Rotate the map clockwise about 30 degrees and you get a pretty good map of the world. Though America and possibly Oceania (does it include Australia?) are in the wrong place - not surprisingly. I find the huge gap of the Sahara interesting, as well as the sweep of central Asia connecting Europe and East Asia.

The last graph seems to validate the classical three races of anthropology as distinct clusters, doesn't it?

Of course it does - it includes discrete samples from widely separated regions. No surprise that they cluster so strongly.

Make the samples more continuous by sampling more regularly over space and the "clusters" may well merge seamlessly into each other. E.g. including Ethiopians as Africans (rather than Western Africans) would strongly reduce the separation between Africans and Europeans. Just like, as you can see, including a whole host of Central Asians (though markedly biased towards "white" populations, except for Uighurs) has tended to blur the distinction between Asians and Europeans.

Make the samples more continuous by sampling more regularly over space and the "clusters" may well merge seamlessly into each other.

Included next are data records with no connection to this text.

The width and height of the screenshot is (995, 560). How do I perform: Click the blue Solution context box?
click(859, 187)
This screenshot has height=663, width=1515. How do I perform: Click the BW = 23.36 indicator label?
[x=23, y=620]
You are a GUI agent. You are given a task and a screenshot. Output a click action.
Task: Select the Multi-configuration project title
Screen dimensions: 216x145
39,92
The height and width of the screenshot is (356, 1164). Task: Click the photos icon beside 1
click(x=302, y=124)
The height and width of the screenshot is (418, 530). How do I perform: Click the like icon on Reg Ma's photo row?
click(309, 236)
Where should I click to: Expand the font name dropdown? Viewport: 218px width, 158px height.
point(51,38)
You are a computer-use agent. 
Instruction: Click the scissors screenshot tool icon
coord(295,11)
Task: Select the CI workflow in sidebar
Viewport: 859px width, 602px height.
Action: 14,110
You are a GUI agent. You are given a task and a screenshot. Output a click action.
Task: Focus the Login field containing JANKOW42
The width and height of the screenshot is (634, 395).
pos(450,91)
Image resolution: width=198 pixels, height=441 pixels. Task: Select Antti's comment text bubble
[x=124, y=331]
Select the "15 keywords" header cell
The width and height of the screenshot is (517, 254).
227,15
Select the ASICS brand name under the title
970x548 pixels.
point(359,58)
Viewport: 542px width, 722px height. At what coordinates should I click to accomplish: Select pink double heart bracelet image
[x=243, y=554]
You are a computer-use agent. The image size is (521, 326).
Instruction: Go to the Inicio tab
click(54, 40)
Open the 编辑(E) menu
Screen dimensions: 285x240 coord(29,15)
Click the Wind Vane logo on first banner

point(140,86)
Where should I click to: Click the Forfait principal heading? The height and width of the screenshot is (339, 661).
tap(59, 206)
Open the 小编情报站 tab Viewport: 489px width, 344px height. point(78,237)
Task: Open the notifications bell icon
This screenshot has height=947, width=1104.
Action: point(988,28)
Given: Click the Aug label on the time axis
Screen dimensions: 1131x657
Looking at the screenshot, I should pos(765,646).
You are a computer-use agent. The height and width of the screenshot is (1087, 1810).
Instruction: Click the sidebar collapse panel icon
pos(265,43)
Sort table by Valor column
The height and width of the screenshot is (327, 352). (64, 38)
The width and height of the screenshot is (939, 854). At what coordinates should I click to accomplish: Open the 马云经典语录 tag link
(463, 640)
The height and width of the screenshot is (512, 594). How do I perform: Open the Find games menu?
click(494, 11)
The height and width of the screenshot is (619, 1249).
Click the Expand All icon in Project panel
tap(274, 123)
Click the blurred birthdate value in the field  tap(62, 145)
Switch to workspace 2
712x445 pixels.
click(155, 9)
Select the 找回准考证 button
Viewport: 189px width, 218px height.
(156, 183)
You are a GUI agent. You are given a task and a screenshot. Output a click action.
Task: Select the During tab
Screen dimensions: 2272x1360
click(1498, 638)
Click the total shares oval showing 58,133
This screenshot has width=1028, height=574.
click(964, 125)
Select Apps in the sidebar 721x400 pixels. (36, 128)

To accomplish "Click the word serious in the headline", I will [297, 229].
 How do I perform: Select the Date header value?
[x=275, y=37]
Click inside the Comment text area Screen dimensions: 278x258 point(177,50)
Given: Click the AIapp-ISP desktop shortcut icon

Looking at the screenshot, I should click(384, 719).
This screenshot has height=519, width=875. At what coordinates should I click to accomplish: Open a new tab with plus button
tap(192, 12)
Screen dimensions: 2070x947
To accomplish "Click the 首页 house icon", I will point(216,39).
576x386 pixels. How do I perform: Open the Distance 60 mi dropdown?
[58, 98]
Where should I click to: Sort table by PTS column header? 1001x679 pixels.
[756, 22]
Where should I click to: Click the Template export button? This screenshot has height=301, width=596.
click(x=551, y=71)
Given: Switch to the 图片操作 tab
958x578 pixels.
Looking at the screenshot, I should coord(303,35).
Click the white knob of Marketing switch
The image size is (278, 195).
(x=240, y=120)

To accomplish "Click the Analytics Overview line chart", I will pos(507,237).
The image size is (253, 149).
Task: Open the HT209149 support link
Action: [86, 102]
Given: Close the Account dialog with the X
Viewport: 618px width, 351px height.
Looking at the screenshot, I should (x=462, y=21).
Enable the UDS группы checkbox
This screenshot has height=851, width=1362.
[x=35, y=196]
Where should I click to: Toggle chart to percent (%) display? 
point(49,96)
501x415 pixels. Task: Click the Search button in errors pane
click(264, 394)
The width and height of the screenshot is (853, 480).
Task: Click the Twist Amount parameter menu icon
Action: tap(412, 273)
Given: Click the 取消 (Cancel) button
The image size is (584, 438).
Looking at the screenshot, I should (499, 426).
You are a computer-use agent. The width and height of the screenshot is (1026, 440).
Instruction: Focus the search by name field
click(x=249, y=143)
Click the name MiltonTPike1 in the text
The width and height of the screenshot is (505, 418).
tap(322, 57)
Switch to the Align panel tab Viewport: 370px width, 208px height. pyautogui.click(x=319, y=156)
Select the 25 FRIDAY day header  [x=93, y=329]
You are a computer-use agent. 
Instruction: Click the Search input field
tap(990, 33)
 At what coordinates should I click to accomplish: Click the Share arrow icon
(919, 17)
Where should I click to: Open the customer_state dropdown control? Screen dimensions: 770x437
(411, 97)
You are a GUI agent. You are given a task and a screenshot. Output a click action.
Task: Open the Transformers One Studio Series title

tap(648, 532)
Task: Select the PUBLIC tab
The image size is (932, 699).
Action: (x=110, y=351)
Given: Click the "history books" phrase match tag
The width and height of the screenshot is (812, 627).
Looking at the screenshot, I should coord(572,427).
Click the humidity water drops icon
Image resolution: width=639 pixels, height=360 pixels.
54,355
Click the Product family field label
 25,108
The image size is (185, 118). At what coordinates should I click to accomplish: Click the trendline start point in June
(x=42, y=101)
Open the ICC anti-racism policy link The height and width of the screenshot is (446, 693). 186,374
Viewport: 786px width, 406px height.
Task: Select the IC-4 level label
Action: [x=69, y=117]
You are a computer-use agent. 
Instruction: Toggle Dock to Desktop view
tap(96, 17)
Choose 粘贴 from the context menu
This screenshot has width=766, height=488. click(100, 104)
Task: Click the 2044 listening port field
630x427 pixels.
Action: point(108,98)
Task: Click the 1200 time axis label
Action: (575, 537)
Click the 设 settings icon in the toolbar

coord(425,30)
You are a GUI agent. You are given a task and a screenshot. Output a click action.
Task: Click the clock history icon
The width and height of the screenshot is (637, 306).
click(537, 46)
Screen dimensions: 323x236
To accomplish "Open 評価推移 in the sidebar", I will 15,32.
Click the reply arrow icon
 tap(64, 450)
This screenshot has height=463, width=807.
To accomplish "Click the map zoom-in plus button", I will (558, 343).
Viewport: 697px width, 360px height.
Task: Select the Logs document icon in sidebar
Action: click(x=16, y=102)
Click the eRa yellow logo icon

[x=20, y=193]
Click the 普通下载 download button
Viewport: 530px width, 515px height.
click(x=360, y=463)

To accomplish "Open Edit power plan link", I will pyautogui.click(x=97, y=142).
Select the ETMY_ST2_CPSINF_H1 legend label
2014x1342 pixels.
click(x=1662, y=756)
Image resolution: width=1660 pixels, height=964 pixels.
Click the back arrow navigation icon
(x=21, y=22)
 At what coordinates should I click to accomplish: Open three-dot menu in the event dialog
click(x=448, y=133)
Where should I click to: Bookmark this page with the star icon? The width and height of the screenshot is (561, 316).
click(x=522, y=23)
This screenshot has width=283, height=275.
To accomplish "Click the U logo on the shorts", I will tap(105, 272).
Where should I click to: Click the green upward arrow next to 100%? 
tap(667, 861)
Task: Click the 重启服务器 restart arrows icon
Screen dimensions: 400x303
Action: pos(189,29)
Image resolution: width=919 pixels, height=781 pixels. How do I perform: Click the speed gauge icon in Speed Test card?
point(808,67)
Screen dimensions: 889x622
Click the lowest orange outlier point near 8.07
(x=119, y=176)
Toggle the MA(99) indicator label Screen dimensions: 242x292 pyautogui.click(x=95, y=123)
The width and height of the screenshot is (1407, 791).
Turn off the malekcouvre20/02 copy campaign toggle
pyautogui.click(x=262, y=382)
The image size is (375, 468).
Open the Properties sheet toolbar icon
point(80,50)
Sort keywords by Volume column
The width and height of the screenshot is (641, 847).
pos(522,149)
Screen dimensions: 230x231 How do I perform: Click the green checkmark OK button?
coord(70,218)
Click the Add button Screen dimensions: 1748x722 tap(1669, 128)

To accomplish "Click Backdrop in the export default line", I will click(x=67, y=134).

Yep, though even if that is the case, Europeans and South Asian populations (for example) would remain closer to one another than would be expected from the ratio of geographic to genetic distance between, e.g. European and West African populations or Europeans and East Africans. I think it's important to stress this as all too often it seems that that a notion that there is a ratio between genetic and geographic distance that remains constant between any two populations on Earth seems to crop up whenever simplified approximations of population structure that use the idea of race are rejected.

Accessibility is dependent not just on distance, but on travel time and disease as well. Until fairly recently sub-Saharan Africa was hard to reach and home to diseases the outside world had no effective treatments for. In contrast South Asia was relatively easy to reach from Europe, and as a result diseases as well as knowledge and goods were more easily shared starting rather early.

Thus demographic distance and geographic distance don't always correspond.

Looking at the last diagram, would it be fair to conclude that South Asians (SA) and Middle Easterners (ME) are equidistant from Europeans (EU)? That is, is the genetic "distance" between ME and EU groups equal to the genetic "distance" between SA and EU groups?

Do EU, SA, and ME groups then form the "vertices" of a equilateral triangle?